◆ Work to be completed ◆
Give every entry below again, exactly as written, and skip the images.

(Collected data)
──────────

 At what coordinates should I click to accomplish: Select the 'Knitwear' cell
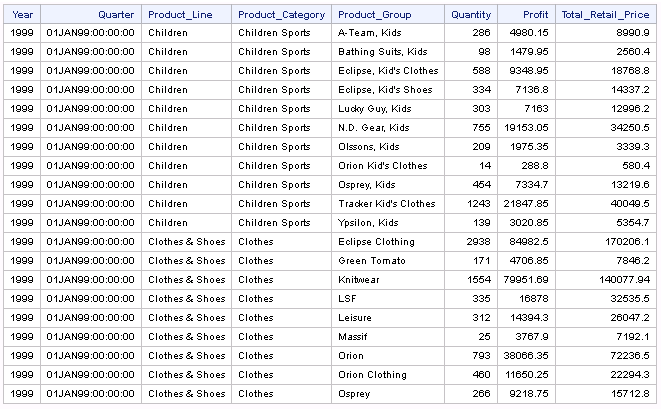tap(359, 280)
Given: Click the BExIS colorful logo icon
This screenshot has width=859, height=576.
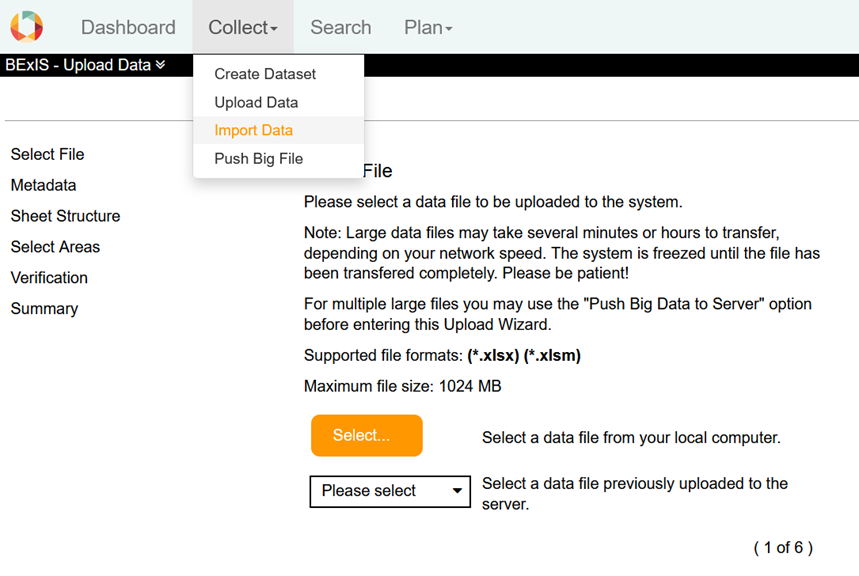Looking at the screenshot, I should (x=27, y=27).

──────────

◆ Written answer ◆
 At what coordinates should I click to accomplish: Select the 'Knitwear' cell
tap(359, 280)
Given: Click the BExIS colorful logo icon
This screenshot has width=859, height=576.
Looking at the screenshot, I should (x=27, y=27).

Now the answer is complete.